勇者人を殺さず 3

 そのまま2階の観客席に上がると、下とは異なる景色が見えた。

「結構落ち着いてるな」

 不安な顔をしてざわついてはいるが、先ほどの騒ぎように比べたら随分と落ち着いている。ついでに身なりもいいように見える。ここだけ席の料金が高いのだろうか。

 僕はゆっくりと歩いた。あくまであの時に感じた魔力色と似ていただけだが、もしかしたらこの中にカノを殺した犯人がいるのかも知れない。

 席を探しているようなフリをしてさらに進んでいく。魔力を感じる先は近い。最後列まであと5組。

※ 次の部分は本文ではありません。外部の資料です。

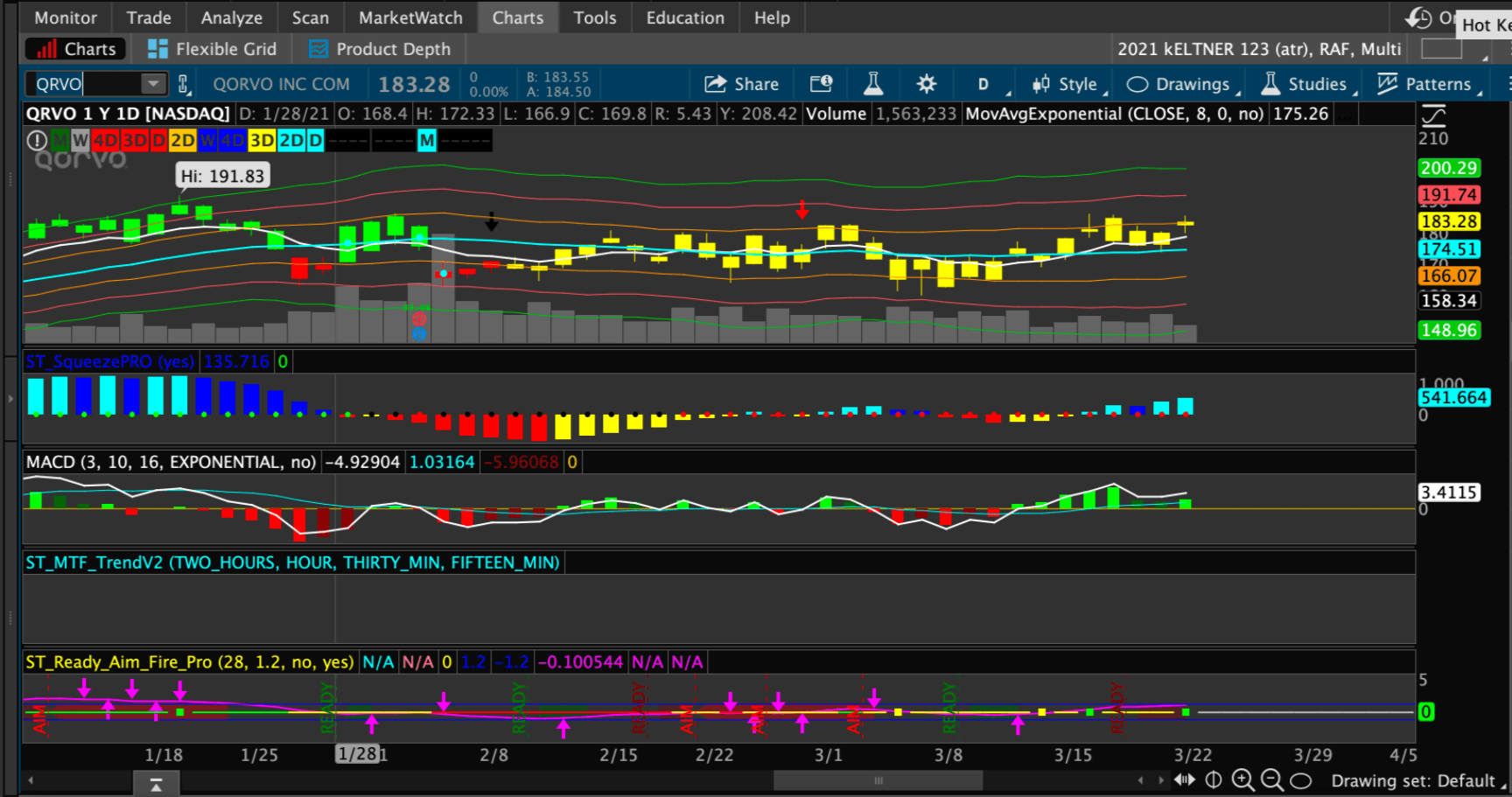Open chart settings gear icon
The image size is (1512, 797).
tap(926, 84)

 1組目。金回りの良さそうな男。魔力さえも感じない。

 2組目。正装を着た青年。彼も違う。

 3組目。白いドレスを着た貴婦人。手元の宝石に魔力がこもっていて、感覚を研ぎ澄ますとうっとおしい。しかし彼女も違う。

 4組目。違う。

 5組目。痩せた男。魔力はない。

「あれ……」

 僕が首を傾げると、男は悪い目つきでこちらを見た。あわてて僕はそっぽを向いた。

 依然僕が感じ取った魔力は周辺に存在する。しかし、いったいどこにいるのかが検討つかない。

「おっかしいなあ〜」

 頭をかきながらあたりを見回した瞬間、僕はその魔力の正体と目が合った。

 観客席のさらに後ろの誰もいない空間。探し人はそこで誰かの食べ残しのりんごを食べていた。

「なるほどね」

 器用に皮をよけてついばむくちばし。黒い光沢の羽根。魔力の出どころはカラスだった。

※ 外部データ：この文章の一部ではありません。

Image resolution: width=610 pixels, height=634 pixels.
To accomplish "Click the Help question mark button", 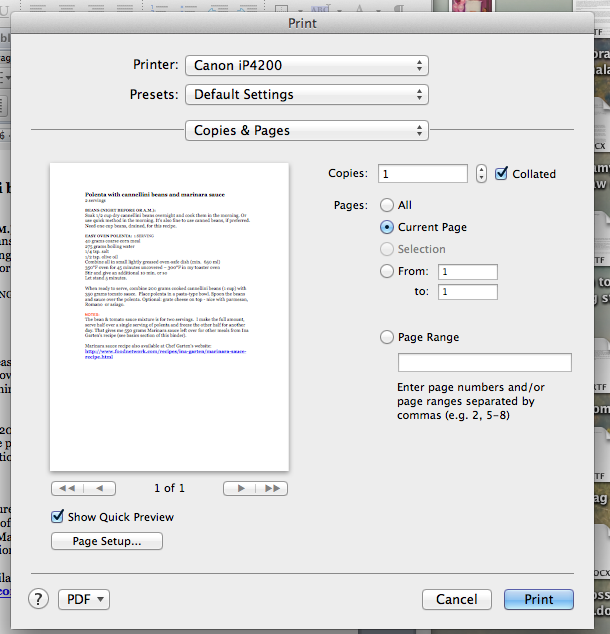I will (x=39, y=599).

 魔力の感じるカラスといえば、魔法界で察することのできない人はいない。『伝書ガラス』と呼ばれる一種の連絡手段だ。

 魔法でカラスに場所と要件を覚えさせる事で、遠方のにいる人との意思伝達を図ることができる。このカラスという生き物は相当に賢いもので、餌を与える事できちんと目的地まで飛んでくれるのだ。魔法学校での研究によると、ちゃんとこの利害関係を理解しているらしい。

 つまりはこのカラスはあの黒い魔法色の持ち主の有力な手がかりというわけだ。

 さて、どうしたものだろうか。捕まえさえすれば良いのだが、魔法がなくたって飛べる生き物相手はそう簡単じゃない。

「あっ」

 そうこうしているうちにカラスは飛び立ってしまった。コロシアムの外、店が連なった方向を一直線に飛んでいく。

 僕は腕時計を見た。席を立って5分くらいだっただろうか。あと20分くらいは席を外したままでもバレない気がする。

 となれば、やる事は一つか。

「……走るかあ」


 コロシアムの外は色んな人が出入りしている。特に始まったばかりのこの時間帯には入場者が多い。その流れ逆らってカラスを追いかける。

 僕は結構鼻が効く。というのも、臭いに関してじゃなく魔法に関しての話だ。少し距離があるがまだ近くにいる。

 ……そう考えて歩き続けて10分そこらがたった。しかしカラスとの距離は一向に縮まらない。

「カラス……。やっぱ頭いいな」

 野生の本能は文明を凌駕することがよくある。さっき出会った数秒、僕を警戒すべき敵と認識して距離をとっているに違いない。こうなってしまったらカラスが逃げる暇もなく追いつくしか手段がない。とはいえ、翼でも生やさないと追いつく事は難しい。1人で追いかけるには限界がある。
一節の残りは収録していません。